The Exponential Family: Getting Weird Expectations!

I spent quite some time delving into the beauty of variational inference in the recent month. I did not realize how simple and convenient it is to derive the expectations of various forms (e.g. logarithm) of random variables under variational distributions until I finally got to understand (partially, ) how to make use of properties of the exponential family.
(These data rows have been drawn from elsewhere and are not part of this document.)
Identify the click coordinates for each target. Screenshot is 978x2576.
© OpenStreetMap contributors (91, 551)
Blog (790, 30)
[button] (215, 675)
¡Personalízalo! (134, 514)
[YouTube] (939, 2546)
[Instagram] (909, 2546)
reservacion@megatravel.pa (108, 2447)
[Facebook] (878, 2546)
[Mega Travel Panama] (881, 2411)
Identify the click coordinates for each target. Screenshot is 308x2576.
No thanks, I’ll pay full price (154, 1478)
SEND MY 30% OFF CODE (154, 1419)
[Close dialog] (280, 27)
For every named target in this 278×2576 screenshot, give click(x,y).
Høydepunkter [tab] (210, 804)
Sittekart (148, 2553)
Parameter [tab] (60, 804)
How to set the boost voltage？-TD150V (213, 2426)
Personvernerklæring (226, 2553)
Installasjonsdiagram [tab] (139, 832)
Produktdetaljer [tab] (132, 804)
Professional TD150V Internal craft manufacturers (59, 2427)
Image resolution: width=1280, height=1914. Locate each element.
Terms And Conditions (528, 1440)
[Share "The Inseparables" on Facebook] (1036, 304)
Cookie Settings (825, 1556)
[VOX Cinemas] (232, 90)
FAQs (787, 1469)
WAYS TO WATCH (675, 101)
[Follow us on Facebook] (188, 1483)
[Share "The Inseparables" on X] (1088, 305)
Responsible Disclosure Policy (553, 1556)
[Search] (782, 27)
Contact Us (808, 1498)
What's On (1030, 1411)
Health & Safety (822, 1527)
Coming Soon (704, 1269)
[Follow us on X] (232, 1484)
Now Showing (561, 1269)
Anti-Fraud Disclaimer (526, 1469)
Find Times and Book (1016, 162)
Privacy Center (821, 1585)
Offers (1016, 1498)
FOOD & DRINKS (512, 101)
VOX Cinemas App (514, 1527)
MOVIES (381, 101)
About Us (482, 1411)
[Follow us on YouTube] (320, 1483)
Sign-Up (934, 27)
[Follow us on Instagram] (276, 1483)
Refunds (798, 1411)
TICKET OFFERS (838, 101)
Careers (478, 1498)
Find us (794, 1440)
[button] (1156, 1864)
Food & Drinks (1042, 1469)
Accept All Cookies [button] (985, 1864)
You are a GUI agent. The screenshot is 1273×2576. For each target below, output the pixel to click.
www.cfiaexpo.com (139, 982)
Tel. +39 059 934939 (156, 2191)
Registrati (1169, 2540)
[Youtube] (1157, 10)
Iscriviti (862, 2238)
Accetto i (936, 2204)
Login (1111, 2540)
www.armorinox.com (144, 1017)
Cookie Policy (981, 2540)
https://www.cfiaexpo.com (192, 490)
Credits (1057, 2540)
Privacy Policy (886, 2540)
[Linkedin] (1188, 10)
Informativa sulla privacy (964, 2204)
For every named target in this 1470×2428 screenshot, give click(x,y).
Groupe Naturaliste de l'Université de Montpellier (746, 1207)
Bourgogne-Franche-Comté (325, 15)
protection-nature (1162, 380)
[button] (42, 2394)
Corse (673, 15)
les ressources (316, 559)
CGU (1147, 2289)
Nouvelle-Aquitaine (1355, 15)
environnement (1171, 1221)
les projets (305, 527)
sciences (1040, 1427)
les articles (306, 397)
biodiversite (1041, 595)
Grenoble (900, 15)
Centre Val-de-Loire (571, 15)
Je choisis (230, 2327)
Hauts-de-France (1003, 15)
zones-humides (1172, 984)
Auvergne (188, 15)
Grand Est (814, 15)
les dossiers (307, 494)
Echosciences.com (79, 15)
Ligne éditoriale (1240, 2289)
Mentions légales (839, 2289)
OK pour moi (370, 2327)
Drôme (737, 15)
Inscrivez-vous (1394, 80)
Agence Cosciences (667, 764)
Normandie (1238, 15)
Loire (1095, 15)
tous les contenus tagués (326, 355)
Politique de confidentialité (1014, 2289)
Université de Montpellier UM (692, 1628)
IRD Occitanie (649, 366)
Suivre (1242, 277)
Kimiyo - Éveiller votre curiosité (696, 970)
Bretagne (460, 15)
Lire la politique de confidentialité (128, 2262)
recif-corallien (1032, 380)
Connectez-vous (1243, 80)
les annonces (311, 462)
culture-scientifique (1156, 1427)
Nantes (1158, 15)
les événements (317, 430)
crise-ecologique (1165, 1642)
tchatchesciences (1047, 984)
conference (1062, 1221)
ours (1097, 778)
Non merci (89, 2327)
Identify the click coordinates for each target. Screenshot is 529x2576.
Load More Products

In the following, I would like to share just enough knowledge of exponential family, which can help us obtain weird expectations that we may encounter in probabilistic graphical models. For complete coverage, I list some online materials that’s very helpful when I started to learn about these things.

Definition

We say a random variable $x$ follows an exponential family of distribution if the probabilistic density function can be written in the following form:

\begin{equation} \label{eq:pdf} p(x\vert \eta) = h(x) exp\big\{ \eta^T T(x) - A(\eta) \big\} \end{equation}

where:

• $\eta$ is a vector of parameters
• $T(x)$ is the sufficient statistics
• $A(\eta)$ is the cumulant function

The presence of $T(x)$ and $A(\eta)$ actually confuses me a lot when I first start to read materials on exponential family of distributions. It turns out that they can be understood by getting a little bit deeper into this special formulation of density functions.

Fanscinating properties

We start by focusing on the property of $A(\eta)$. According to the definition of probabilities, the integral of density function in Equation \eqref{eq:pdf} over $x$ equals to 1:

\begin{align} \int p(x\vert \eta) dx &= exp(-A(\eta)) \int h(x)exp\{\eta^T T(x)\} dx = 1 \nonumber \\ A(\eta) &= log~\int h(x)exp\{\eta^T T(x)\} dx \label{eq:a_eta} \end{align}

From the equation above, we can tell that $A(\eta)$ can be viewed as the logarithm of the normalizer. Its value depends on $T(x)$ and $h(x)$.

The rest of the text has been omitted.